* _EXCERPTED PASSAGE_
======
Editor’s Note: This article has been updated to include Thanksgiving week air traffic estimates.
Delta Air Lines has canceled hundreds of flights over Thanksgiving, citing staffing problems during the holiday period.
With air travel demand down by more than 50% amid the coronavirus pandemic, the Atlanta-based airline has cut its staff by thousands this year through buyouts and early retirements. Thousands more are on voluntary unpaid leave.
Delta canceled nearly 300 flights on Thanksgiving Day and 160 more on Friday.
The airline said it now expects just a couple dozen residual cancellations Saturday and hopes to get back to a normal schedule by Sunday. It added the “vast majority” of affected passengers have been rebooked for flights on the same day.
“A number of factors have pressured our ability to timely staff several dozen scheduled flights,” Delta spokesman Anthony Black said this week.
Delta is apologizing to customers and said it is contacting them with new flight details. Those affected can take the new flight, choose a different one, get a credit for future travel or seek a refund.
The airline operated about 1,420 flights Thursday and plans nearly 1,800 flights Friday.
The flight cancellations coincided with a rise in passenger traffic over Thanksgiving week from recent months, even as travel was still sharply lower from the holiday week a year ago. U.S. passenger counts industrywide topped one million on three days at security checkpoints but were down by 62.6% Tuesday, 59.2% Wednesday and 64.8% Thursday from a year earlier, according to the Transportation Security Administration.
======
* _MATERIAL PROVIDED_
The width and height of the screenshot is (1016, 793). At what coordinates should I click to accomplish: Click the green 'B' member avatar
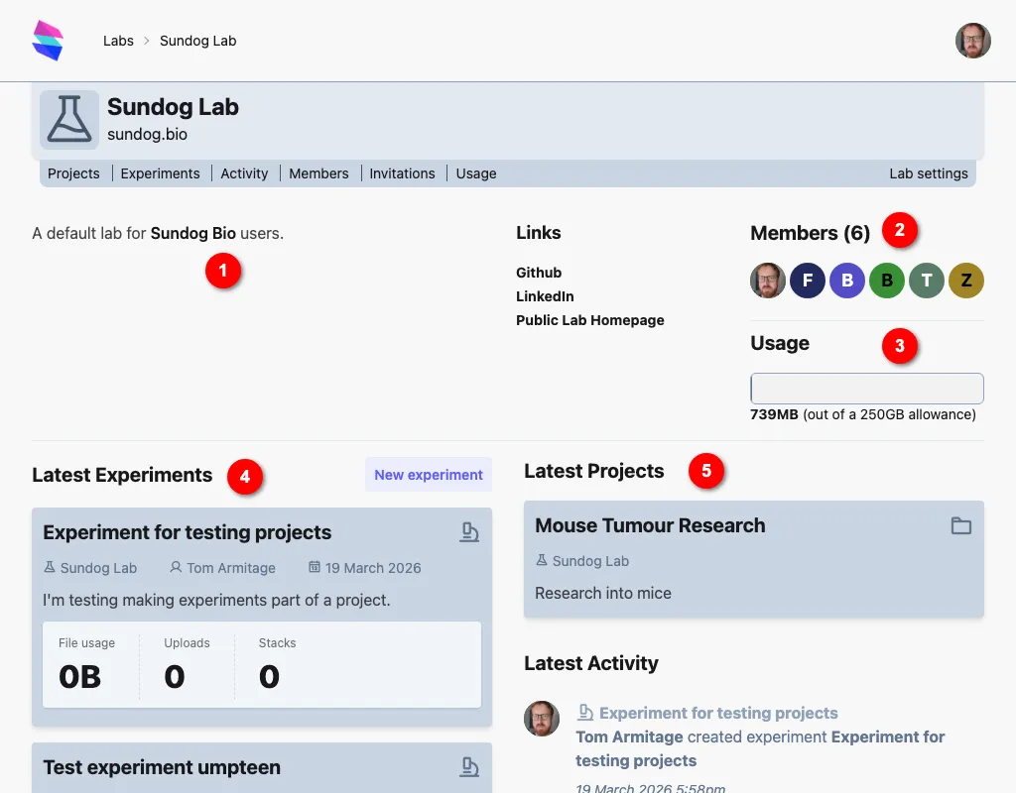point(887,281)
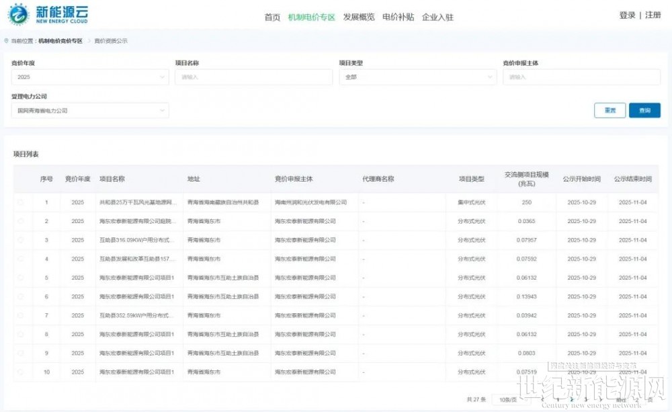Select the radio button for row 5
This screenshot has width=672, height=412.
(x=21, y=278)
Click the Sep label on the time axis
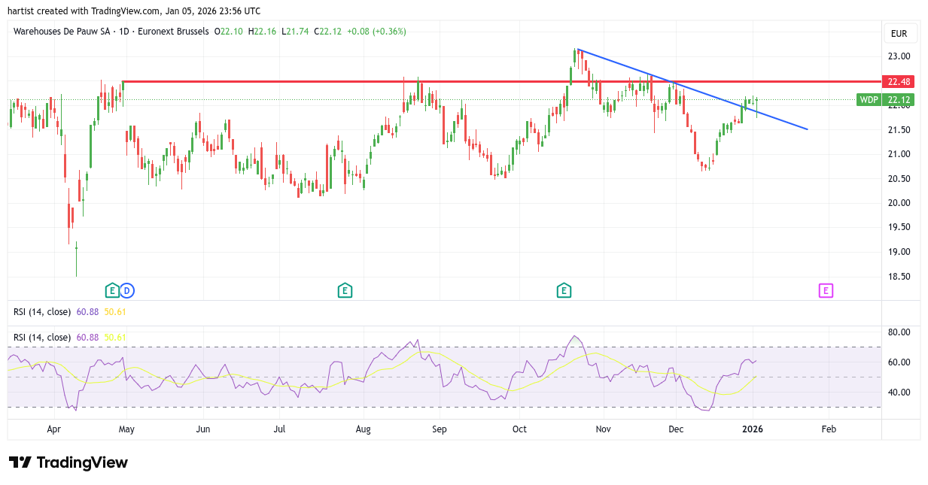 pos(440,429)
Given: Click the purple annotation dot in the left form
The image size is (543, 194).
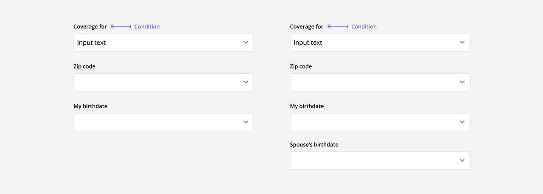Looking at the screenshot, I should click(112, 26).
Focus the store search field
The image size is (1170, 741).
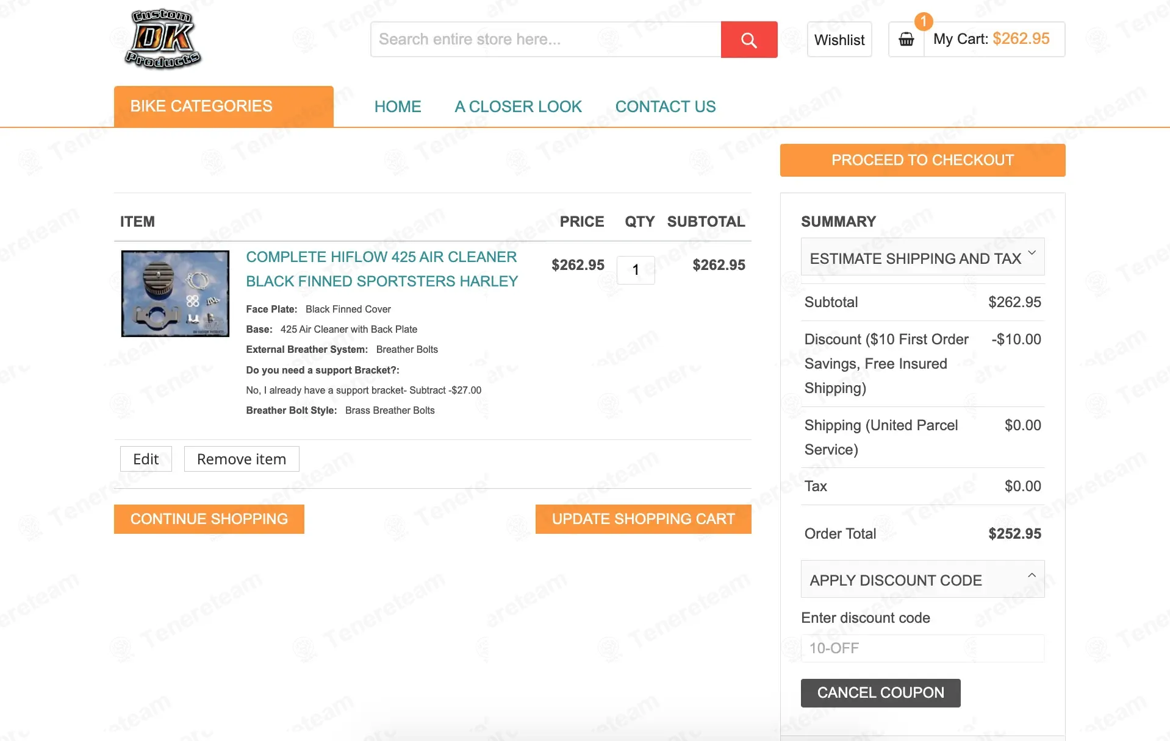click(x=545, y=40)
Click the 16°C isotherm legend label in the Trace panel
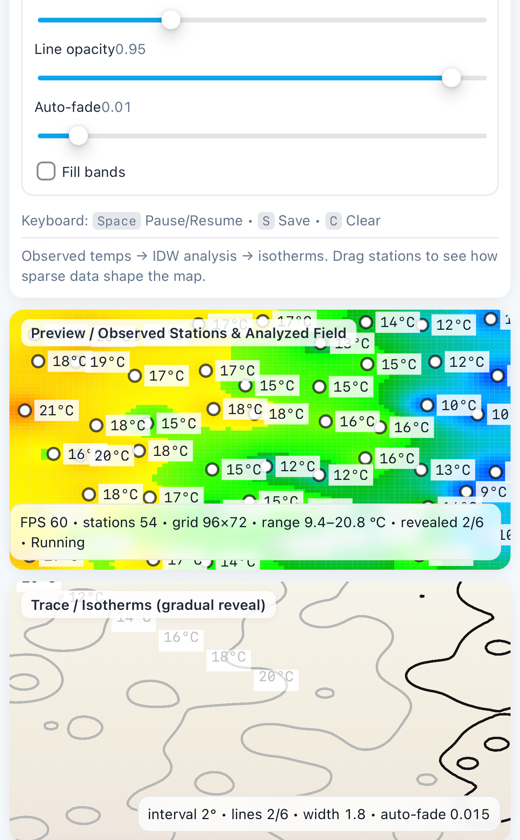The image size is (520, 840). click(181, 637)
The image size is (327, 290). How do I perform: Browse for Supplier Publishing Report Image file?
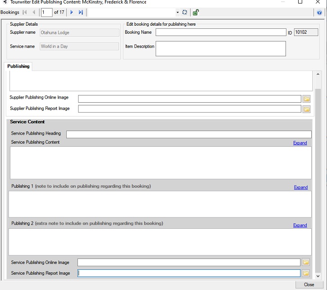tap(306, 109)
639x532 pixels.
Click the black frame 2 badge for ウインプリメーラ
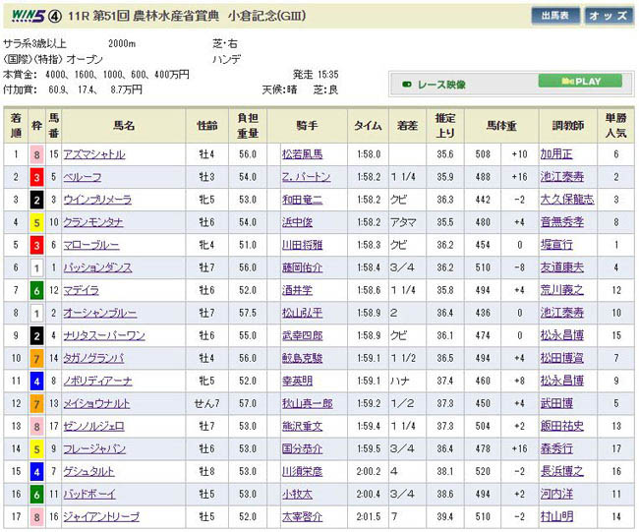click(x=37, y=200)
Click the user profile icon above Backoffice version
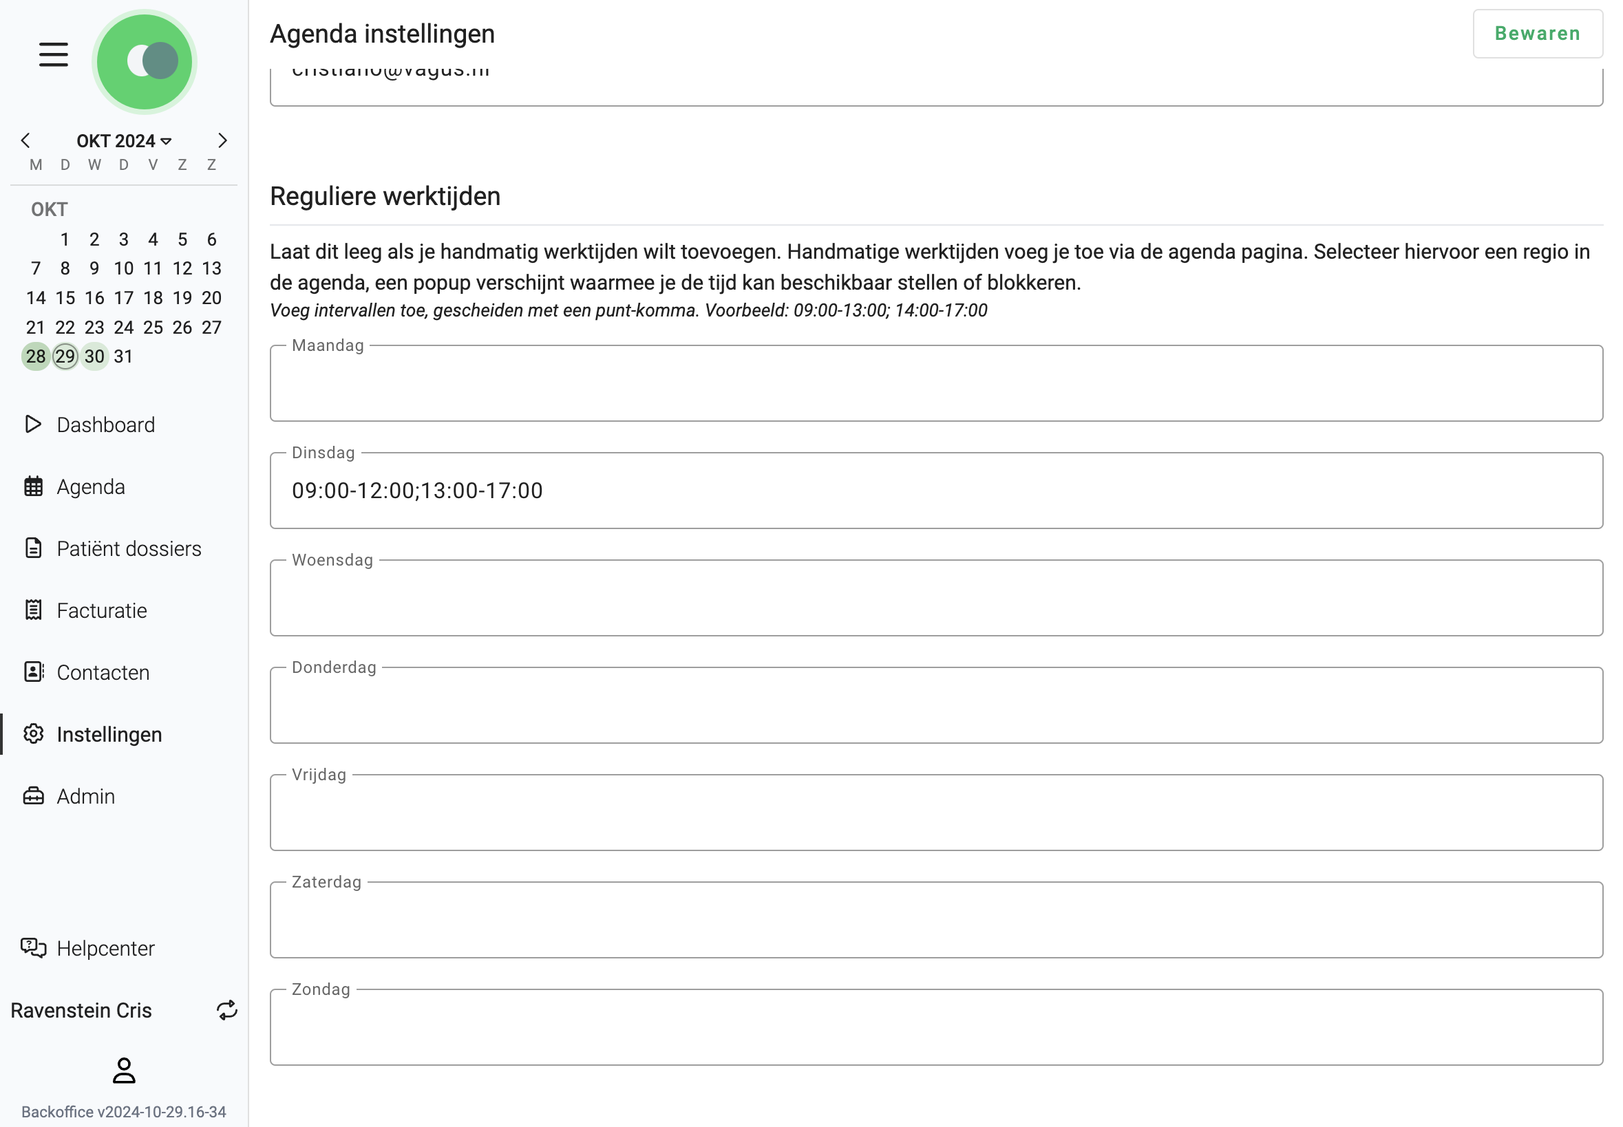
======
* _WHAT TO DO_
1. Decide whether each statement agrees with the article on Delta's Thanksgiving cancellations, answering yes or no and quoting the words from the article that settle it: (a) Delta canceled nearly 300 flights on Thanksgiving Day. (b) Delta hoped to return to a normal schedule by Saturday. (c) TSA passenger counts on Wednesday were down 64.8% from a year earlier.
2. Continue the article on Delta's Thanksgiving cancellations from its last sentence.
The items come from a separate source and have no connection to the article on Delta's Thanksgiving cancellations.

* _TASK-BY-TASK RESULTS_
1.
(a) Yes: "Delta canceled nearly 300 flights on Thanksgiving Day"
(b) No: "hopes to get back to a normal schedule by Sunday"
(c) No: "59.2% Wednesday"

2.
Pilot staffing in particular is key to keeping flights running, and the timing of a vote to prevent furloughs threw some uncertainty into Thanksgiving planning.
Delta and its pilots union spent the last several months working toward a deal that would allow the airline to cut costs without cutting jobs. The union agreed to reduce pilots’ guaranteed pay by 5% and that Delta would pay 1,713 pilots at risk of losing their jobs only about a third of regular pay while not working.
The airline and the pilots union reached a tentative deal in late October and then pilots cast ballots in a vote that concluded Wednesday — the day before Thanksgiving. Of those that voted, 74% were in favor and 26% were against the cut in guaranteed pay.
If the deal hadn’t been ratified Wednesday, more than 1,700 pilots, including nearly 500 based in Atlanta, would have been furloughed effective Saturday.
Pilots also are not interchangeable. The departure of nearly 1,800 pilots through early retirements along with the retirement of Delta’s Boeing 777, MD-88 and MD-90 fleets this year means pilots must be retrained on other aircraft.
The busiest days for return travel from Thanksgiving trips are Sunday and Monday.
The most Delta flight cancellations came on the slowest day of the holiday period — Thanksgiving Day itself.
Delta said it is continuing to block middle seats as a safety precaution amid the pandemic even as it rebooks passengers on remaining flights.
Delta emailed those whose flights were canceled acknowledging that it fell short of its standards and saying it will provide compensation in the form of frequent flier miles or vouchers.